The UK government has announced a major £51million investment to the International Growth Centre (IGC) to enable it to expand its work from 12 to 15 countries.

Myanmar TraderThe IGC, which is based at the London School of Economics and Political Science (LSE) in partnership with the University of Oxford, provides independent and demand-led growth policy advice directly to governments based on rigorous analysis and frontier research. It is funded by the UK’s Department for International Development (DFID).

The £51 million investment will enable it to continue operations in existing partner countries across South Asia and sub-Saharan Africa, but also to expand its work through a renewed focus on key growth concerns. The IGC has already helped governments in Pakistan, Rwanda, Bihar and Bangladesh to reform their tax structures in order to boost revenue collection and has assisted governments in Ghana, Zambia and Mozambique to work towards harnessing wealth from their mineral resources.

LSE Professor Robin Burgess, director of the IGC, said:

Robin Burgess“Increasing economic growth is critical to improving living standards for millions of people in the developing world to lift them out of poverty. Providing concrete evidence based on rigorous analysis and frontier research on what policies work to engender economic growth is a key offering of the IGC to policy makers across Africa and Asia. We are delighted that DFID’s continued support will enable us to deepen and expand our work in bringing the worlds of research and policy closer together.”

Professor Paul Collier, University of Oxford and co-director of the ICG said:

“Governments of poor countries struggle with daunting problems, some unique to their own circumstances. Soundly-based policy choices that respond to these problems can pay dividends far in excess of the cost of the underlying knowledge. Global excellence in knowledge that helps poor countries to help themselves - the mission of the IGC - is money well-spent.”

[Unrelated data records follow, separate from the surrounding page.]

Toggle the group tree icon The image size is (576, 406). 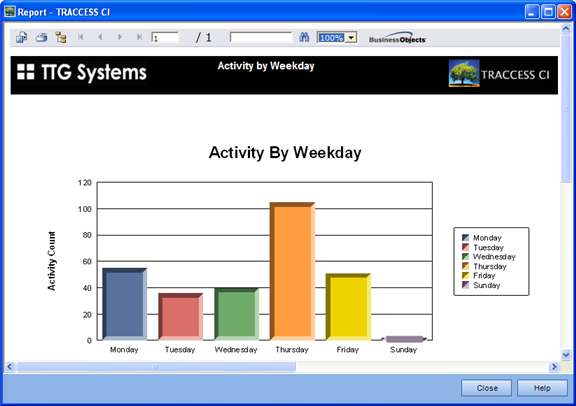[x=61, y=37]

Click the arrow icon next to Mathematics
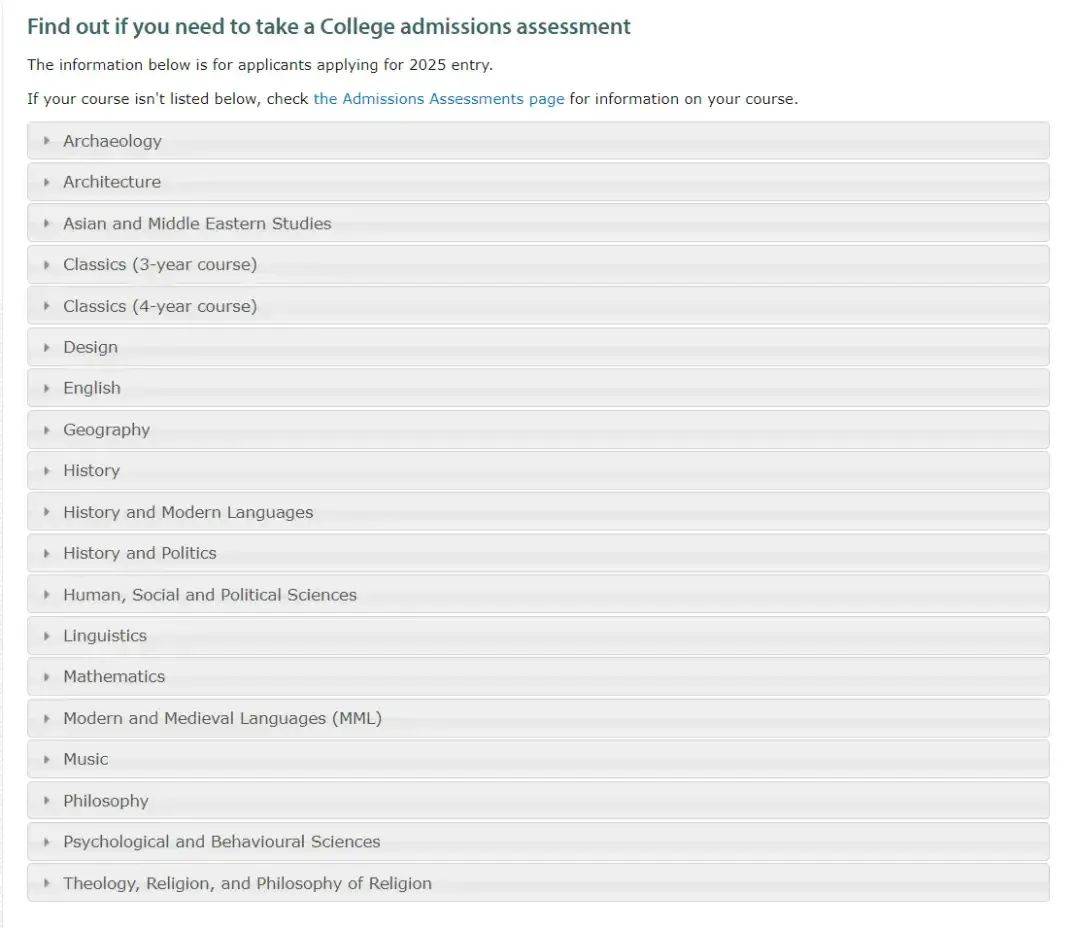(x=46, y=677)
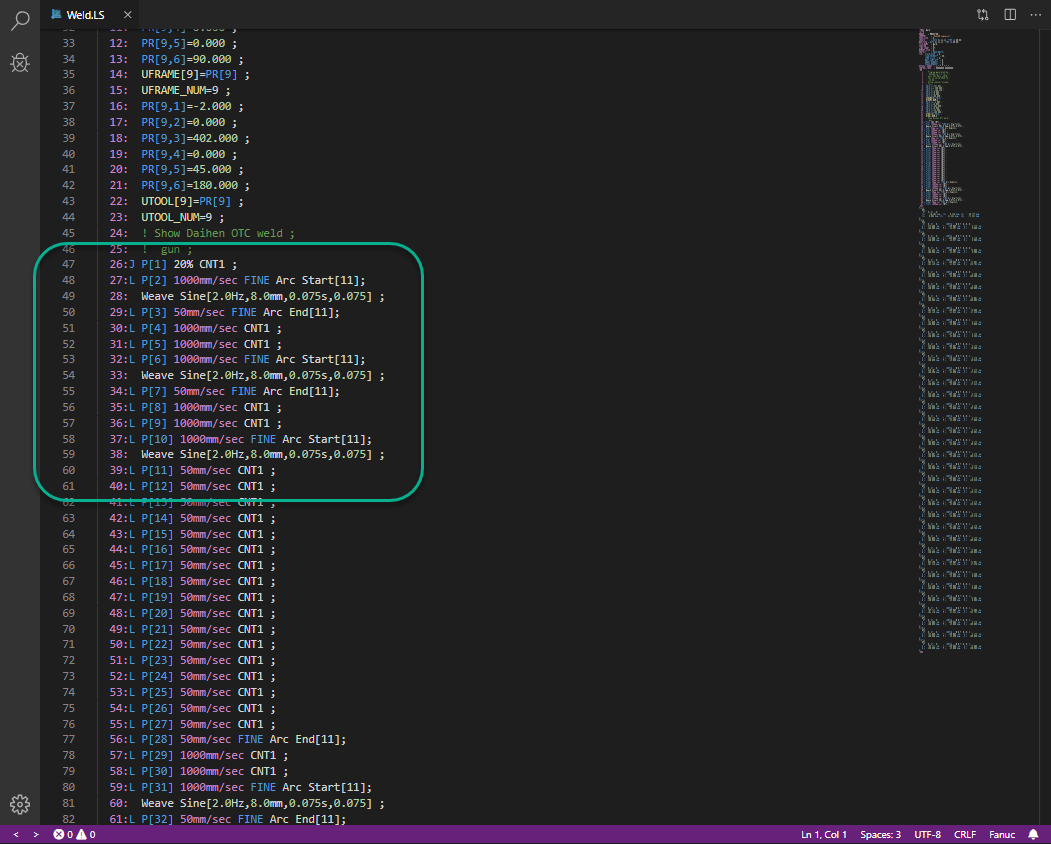
Task: Open the Search view in activity bar
Action: point(20,21)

Justine Greening, UK secretary of state for international development, made the announcement in a speech at the London Stock Exchange. She addressed Britain’s continued investment in international development and said:

“International Development is in our interests not just because it creates new markets, but because I believe it can deliver a more balanced, resilient global economy…I want DFID to do more to help build up strong and investable business environments in the developing countries themselves. That means helping countries build their own tax base, squeezing out corruption and providing the technical advice that means when economic growth does happen, countries are well placed to then reap and reinvest the gains.”

Since its launch in 2008, the IGC has provided independent advice to 13 countries [1] and managed 10 research programmes spanning topics such as agriculture, trade, infrastructure and urbanisation and state capabilities. More on the IGC can be found at http://www.theigc.org|  

Ends 

Contact: LSE Press Office, 020 7955 7060, pressoffice@lse.ac.uk|

Notes

1 The IGC currently has fourteen active country programmes in thirteen countries –

Bangladesh, Ethiopia, Ghana, India (Bihar state and Central), Liberia, Mozambique, Pakistan, Rwanda, Sierra Leone, South Sudan, Uganda, Tanzania and Zambia.